“As we grow in our consciousness, there will be more compassion and more love, and then the barriers between people, between religions, between nations will begin to fall.”
How can we reshape the world through love?
As I sat down to write this, Cornelia Ten Boom immediately came to mind. Born in Amsterdam in 1892 and known as Corrie to her family, she grew into a remarkable woman of exemplary courage and compassion. When the Nazis occupied Holland during World War II, Corrie and her family, with the help of other sympathizers, hid both Jewish and non-Jewish neighbors (members of the resistance) for two years. When a Dutch informant finally exposed them, Corrie and her own family were arrested in Haarlem—along with about 30 people associated with “The Hiding Place,” or De Schuilplaats—but not the people they were hiding! Although the home was ransacked, they were not found, and four days after the arrest other resistance workers rescued them. Most of the Ten Boom family and their associates were imprisoned and sent to concentration camps for their actions; Corrie was one of the few who survived to tell the story.

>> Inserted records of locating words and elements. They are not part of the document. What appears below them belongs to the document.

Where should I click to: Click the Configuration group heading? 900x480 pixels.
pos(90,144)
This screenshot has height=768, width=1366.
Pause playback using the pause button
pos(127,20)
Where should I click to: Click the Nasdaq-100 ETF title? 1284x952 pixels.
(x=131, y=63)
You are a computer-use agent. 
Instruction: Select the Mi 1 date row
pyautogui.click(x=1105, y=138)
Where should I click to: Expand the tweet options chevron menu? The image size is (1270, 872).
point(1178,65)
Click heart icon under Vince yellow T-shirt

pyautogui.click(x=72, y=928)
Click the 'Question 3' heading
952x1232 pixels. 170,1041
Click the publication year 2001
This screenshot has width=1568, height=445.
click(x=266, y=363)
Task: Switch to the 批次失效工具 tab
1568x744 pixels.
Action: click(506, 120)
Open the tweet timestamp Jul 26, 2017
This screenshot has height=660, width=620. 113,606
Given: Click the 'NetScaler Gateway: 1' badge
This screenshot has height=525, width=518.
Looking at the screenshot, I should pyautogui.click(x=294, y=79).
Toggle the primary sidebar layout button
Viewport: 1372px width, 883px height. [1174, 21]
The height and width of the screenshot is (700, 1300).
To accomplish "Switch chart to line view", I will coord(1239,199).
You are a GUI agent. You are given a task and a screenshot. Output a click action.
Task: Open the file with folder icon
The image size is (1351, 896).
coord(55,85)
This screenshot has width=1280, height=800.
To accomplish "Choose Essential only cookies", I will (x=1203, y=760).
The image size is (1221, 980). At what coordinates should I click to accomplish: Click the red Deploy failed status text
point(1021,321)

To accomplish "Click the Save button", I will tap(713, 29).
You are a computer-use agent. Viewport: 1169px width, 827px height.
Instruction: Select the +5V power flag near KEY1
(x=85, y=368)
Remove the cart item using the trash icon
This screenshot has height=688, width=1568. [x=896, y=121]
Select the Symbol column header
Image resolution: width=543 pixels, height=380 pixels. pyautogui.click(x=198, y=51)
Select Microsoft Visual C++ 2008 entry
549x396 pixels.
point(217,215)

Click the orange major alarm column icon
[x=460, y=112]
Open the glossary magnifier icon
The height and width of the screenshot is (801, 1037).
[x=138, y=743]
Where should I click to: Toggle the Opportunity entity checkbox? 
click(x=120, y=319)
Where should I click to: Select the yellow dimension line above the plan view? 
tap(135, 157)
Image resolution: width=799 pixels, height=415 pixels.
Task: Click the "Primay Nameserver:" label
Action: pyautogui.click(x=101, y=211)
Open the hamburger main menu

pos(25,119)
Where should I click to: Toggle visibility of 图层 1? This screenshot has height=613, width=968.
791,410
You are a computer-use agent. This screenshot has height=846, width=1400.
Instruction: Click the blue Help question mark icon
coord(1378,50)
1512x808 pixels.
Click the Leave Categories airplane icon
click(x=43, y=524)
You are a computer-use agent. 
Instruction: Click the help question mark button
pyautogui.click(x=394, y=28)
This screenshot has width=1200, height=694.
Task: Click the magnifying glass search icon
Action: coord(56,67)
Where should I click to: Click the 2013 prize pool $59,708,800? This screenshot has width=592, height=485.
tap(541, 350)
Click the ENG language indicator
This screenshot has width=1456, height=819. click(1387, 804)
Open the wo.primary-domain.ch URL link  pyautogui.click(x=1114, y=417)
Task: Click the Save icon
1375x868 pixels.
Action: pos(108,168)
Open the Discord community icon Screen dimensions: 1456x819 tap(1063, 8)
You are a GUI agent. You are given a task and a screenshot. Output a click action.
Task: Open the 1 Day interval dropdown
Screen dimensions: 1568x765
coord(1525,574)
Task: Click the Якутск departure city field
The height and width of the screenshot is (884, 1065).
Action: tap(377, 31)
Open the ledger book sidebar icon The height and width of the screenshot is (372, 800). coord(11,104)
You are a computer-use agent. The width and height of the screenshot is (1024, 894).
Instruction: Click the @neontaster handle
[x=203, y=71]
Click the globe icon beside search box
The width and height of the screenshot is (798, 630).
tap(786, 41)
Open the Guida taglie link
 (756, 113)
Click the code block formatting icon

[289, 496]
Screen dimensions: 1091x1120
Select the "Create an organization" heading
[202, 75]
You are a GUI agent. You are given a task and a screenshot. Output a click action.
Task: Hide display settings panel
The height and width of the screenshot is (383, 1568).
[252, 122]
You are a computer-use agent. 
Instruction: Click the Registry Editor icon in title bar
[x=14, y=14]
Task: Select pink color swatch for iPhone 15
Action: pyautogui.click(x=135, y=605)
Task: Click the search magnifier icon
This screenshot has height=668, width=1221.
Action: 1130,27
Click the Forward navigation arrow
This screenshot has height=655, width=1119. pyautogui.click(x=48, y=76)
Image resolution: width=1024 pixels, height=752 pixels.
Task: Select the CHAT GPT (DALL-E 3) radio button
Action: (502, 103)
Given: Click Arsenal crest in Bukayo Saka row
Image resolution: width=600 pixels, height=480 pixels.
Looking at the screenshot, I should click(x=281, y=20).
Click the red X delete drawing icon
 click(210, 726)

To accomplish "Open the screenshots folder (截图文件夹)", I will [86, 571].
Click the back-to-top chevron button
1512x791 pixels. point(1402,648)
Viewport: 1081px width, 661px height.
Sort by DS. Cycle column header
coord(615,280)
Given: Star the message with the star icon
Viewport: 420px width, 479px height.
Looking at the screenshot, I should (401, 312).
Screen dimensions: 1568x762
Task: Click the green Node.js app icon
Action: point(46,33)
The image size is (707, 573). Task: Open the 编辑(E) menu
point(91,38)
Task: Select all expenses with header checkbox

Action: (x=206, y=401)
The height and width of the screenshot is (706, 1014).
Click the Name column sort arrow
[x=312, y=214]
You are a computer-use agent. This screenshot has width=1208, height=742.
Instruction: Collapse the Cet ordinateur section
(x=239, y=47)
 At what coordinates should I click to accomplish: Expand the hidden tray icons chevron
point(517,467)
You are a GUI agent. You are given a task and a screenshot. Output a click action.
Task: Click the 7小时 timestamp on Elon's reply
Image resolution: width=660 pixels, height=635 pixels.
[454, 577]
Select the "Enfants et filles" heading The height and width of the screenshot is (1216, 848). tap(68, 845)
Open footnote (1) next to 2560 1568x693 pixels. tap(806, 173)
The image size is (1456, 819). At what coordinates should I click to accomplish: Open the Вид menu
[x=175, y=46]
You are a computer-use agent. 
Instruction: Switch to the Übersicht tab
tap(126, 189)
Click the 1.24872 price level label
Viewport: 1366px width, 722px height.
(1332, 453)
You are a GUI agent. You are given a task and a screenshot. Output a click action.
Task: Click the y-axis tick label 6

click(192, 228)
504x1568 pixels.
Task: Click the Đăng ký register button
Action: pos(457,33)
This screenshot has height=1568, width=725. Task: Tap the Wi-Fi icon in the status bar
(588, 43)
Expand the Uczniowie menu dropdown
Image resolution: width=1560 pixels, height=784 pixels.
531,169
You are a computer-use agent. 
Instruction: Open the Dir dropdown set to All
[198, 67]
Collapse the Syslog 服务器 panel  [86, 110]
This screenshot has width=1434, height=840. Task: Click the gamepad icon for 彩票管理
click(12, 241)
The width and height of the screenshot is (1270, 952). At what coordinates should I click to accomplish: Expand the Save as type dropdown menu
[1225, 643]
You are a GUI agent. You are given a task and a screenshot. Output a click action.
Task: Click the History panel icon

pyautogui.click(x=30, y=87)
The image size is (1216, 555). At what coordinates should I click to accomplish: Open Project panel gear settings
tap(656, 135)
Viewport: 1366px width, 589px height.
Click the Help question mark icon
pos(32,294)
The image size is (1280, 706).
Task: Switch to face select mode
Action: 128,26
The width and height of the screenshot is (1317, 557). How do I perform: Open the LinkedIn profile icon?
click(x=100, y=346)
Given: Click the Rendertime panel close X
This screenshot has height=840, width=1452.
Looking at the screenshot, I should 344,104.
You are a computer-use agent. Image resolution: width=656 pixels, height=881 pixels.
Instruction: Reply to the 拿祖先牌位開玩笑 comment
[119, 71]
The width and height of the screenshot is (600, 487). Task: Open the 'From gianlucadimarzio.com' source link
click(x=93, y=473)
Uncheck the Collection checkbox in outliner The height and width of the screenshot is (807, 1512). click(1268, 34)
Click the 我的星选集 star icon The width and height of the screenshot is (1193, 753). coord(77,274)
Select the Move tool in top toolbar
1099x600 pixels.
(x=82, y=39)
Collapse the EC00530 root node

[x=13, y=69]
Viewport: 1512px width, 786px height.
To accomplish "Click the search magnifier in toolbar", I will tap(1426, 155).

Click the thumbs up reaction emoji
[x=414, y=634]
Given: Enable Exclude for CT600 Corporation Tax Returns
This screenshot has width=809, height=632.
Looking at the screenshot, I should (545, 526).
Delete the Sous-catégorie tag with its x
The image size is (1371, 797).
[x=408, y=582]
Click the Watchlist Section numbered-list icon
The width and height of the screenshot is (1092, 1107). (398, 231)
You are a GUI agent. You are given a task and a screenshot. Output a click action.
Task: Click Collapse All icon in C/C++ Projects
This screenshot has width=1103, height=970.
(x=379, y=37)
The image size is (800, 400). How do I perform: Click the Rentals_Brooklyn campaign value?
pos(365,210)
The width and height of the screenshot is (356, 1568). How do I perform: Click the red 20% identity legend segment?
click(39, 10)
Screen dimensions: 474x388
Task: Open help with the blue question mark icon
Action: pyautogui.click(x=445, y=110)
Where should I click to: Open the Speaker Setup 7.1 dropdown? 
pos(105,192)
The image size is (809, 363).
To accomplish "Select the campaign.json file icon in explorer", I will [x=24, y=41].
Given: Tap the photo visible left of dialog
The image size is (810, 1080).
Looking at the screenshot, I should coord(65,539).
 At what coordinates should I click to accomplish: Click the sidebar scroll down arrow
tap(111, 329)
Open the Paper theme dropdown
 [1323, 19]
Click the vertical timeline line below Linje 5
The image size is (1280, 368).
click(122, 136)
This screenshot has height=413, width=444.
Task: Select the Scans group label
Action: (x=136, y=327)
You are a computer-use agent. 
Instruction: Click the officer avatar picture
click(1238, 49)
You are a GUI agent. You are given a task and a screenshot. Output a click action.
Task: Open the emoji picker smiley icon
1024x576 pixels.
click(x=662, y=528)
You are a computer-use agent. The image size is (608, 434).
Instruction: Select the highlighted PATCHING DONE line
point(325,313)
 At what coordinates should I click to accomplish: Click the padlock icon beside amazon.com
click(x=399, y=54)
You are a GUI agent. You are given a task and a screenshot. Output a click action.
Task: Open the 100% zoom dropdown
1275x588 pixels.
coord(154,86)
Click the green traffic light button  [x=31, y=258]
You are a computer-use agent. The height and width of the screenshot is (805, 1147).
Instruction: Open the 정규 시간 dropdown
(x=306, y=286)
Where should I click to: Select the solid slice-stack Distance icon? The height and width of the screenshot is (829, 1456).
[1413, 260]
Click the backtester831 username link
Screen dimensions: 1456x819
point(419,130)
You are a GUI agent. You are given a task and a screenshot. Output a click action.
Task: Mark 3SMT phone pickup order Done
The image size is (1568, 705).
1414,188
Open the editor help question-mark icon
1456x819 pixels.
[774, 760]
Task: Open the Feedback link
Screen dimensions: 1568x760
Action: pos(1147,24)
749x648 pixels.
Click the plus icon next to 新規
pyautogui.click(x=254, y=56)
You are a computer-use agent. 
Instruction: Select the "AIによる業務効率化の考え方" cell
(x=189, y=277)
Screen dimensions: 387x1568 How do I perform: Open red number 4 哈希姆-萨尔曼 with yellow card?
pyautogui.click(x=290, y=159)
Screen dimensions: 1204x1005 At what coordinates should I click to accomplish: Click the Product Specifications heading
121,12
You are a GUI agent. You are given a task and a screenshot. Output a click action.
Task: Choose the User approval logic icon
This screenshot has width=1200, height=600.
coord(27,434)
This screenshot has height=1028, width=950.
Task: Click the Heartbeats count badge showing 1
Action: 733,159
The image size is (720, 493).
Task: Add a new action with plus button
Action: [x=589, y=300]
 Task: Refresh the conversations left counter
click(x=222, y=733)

In 1984, Corrie Ten Boom’s book, The Hiding Place, virtually leapt off of a bookstore shelf into my hands, and it changed my life forever. I couldn’t get her out of my mind, and I still have that book on my shelf today. Years later, the story was made into a movie with the same name, and I watched it at home with a box of tissues by my side. I even had to stop the movie at one point because I was sobbing; it was the same when I read the book. I was so overcome by the compassion, kindness, love, faith and courage expressed by one individual, and shared by a family and a community.
From Corrie’s example, I came to understand that love does indeed reshape the world. This group’s acts of love and kindness, shared in a book and later reaching millions through the movie, are proof that the ripple effect is real.
Imagine dropping a pebble into a body of water. What happens? Ripples form, at first small, then getting larger and larger as they move outward. And whether we can see them or not, those ripples continue because they are energy—and energy is always moving. The pebble affects the water immediately around it and keeps on going.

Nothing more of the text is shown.